(Collected data)
--- START ---
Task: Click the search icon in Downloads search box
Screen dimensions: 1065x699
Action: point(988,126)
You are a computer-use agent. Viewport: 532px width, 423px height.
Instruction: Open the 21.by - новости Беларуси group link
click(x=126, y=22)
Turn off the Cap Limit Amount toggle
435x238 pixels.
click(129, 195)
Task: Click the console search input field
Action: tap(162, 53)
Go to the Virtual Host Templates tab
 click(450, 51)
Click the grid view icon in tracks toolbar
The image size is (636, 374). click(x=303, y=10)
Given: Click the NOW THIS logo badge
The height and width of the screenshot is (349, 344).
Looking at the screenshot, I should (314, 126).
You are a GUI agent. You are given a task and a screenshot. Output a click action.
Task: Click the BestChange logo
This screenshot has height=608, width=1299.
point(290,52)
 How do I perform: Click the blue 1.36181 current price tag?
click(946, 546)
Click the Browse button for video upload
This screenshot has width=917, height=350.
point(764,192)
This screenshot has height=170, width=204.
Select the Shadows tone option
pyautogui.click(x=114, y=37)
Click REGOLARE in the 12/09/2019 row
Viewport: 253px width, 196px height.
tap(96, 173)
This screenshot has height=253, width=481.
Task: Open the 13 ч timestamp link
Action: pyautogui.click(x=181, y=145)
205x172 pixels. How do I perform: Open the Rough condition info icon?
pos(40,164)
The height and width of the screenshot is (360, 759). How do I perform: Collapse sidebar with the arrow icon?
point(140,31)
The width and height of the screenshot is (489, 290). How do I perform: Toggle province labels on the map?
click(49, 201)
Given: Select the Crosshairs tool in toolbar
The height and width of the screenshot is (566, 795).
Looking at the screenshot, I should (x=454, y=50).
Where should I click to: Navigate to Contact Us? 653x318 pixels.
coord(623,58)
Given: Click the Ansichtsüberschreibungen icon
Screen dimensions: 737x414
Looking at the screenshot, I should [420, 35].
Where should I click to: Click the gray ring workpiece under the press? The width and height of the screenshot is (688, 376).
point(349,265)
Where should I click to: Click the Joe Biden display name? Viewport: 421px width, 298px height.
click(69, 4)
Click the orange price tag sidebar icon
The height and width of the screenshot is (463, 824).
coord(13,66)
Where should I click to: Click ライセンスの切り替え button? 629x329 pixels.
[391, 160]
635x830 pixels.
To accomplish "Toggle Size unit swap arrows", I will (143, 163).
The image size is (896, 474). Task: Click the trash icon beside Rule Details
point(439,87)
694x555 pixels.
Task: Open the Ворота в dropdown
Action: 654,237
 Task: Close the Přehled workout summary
--- END ---
TRY IT:
Check each line above for the string "agent", then copy the ones that have it.

SOLUTION TO THE EXERCISE:
You are a computer-use agent. Viewport: 532px width, 423px height.
You are a GUI agent. You are given a task and a screenshot. Output a click action.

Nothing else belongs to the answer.